Bersama al- Qur’an, hadis menjadi krusial, tidak saja karena posisinya
sebagai sumber ajaran Islam, tetapi juga karena ia menjadi tambang informasi bagi pembentukan disiplin ilmu-ilmu lain, seperti tafsir, fiqh,
historiografi dan bangunan budaya Islam. Tetapi, berbeda dengan al- Qur’an, hadis tidaklah bersifat qath’iy al-wurûd, sebab sebagian besar
periwayatannya tidak melalui proses yang tawâtur. Karena itu sebagaian besar hadis Nabi bersifat zhanniy al-wurûd
, yakni “diduga kuat” disampaikan oleh Nabi Muhammad s.a.w.. Di sisi lain, tidak tercatatnya
sebagian besar hadis Nabi sejak masa yang paling awal dan penyebarannya secara lisan membawa implikasi atas sifat orisinil hadis, baik itu terhadap
sebagian teks hadis karena riwâyat bi al- ma’na, maupun terhadap
keseluruhan: sanad dan matan, karena pemalsuan-pemalsuan.

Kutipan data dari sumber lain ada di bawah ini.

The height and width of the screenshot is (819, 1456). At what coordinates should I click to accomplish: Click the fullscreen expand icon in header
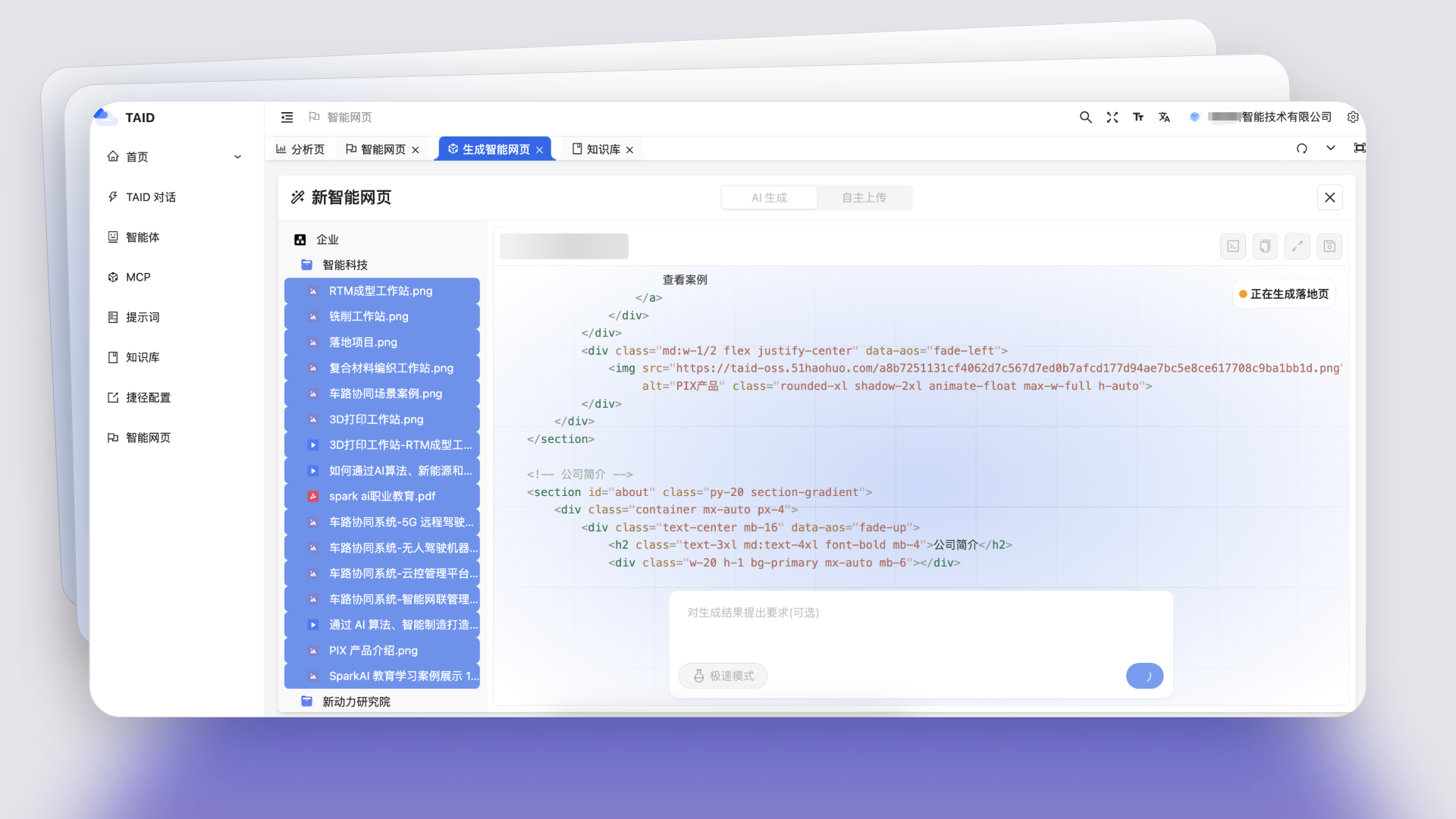click(x=1112, y=118)
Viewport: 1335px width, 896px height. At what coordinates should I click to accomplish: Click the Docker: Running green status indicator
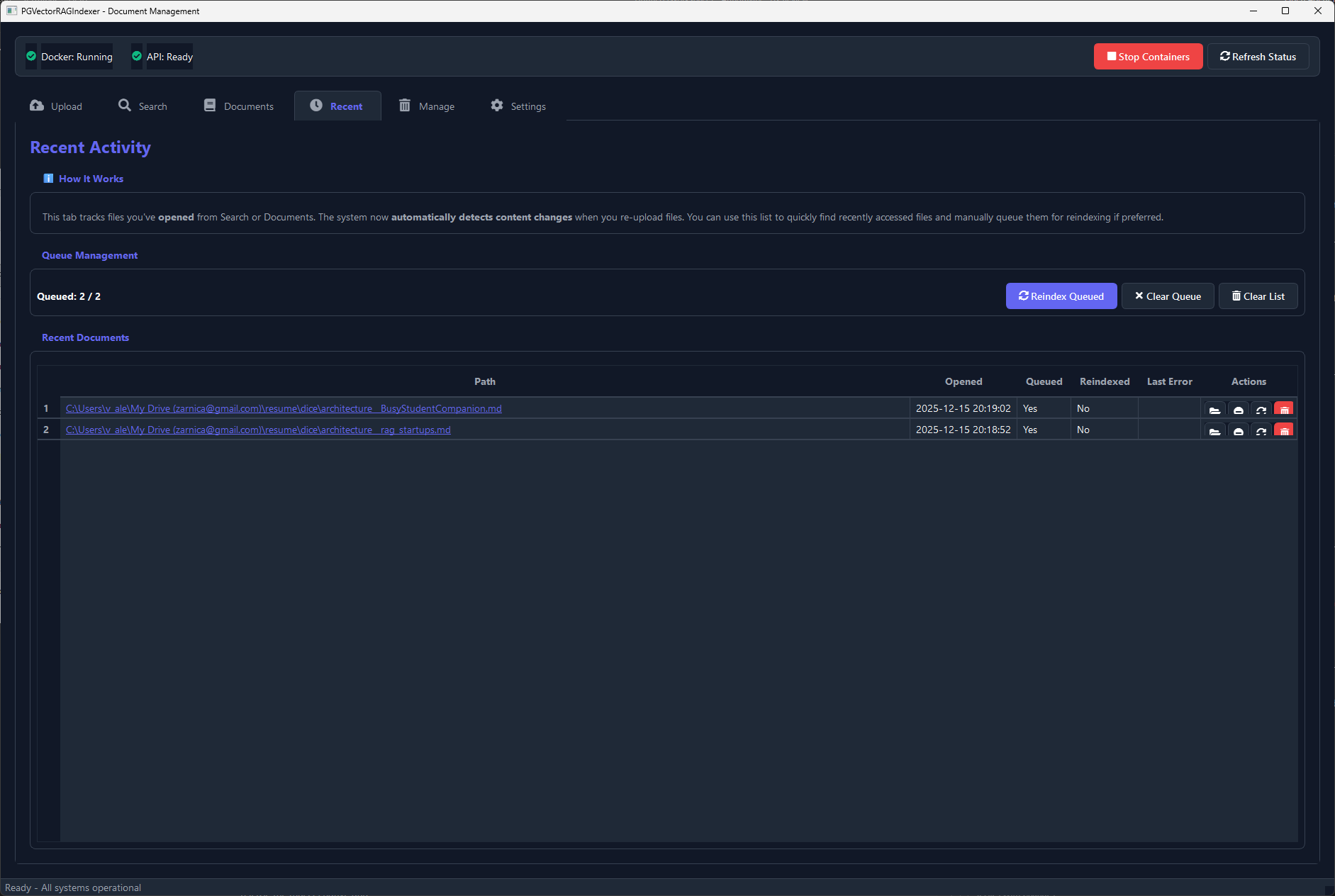tap(31, 56)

Melihat fenomena hadis yang demikian, studi kritis atas hadis nabi yang berisikan telaah ulang dan peengembangan pemikiran atas hadis Nabi
tampaknya sangat relevan sekali. Tetapi, kenyataannya —terutama sekali
dalam pemahaman hadis —justeru para ulama mengembangkan sikap
mengendalikan diri dan mengutamakan sikap reserve segan. Ini mungkin sekali disebabkan kekhawatiran akan julukan ingkar sunnah yang oleh
2 kritikus-kritikus hadis dahulu tidak dirasakan. Bila dibandingkan dengan al-
Qur’an, tampaknya pengembangan pemikiran terhadap al-Qur’an sangat terbuka sekali, bahkan tanpa kekhawatiran penafsir akan berkurangnya
otoritas al- Qur’an.
Tulisan ini, mencoba melihat studi kritis atas hadis Nabi, sebuah pandangan umum meliputi segi kesejarahan dan relevaninya. Kritik di sini
haruslah dipahami dalam makna positif seperti yang akan dijelaskan selanjutnya. Tetapi di sini dicoba dalam skala yang lebih luas; tidak hanya
studi kritis pada aspek material: sanad dan matan, tetapi juga dimensi pemahaman atas hadis Nabi fiqh al-hadîts.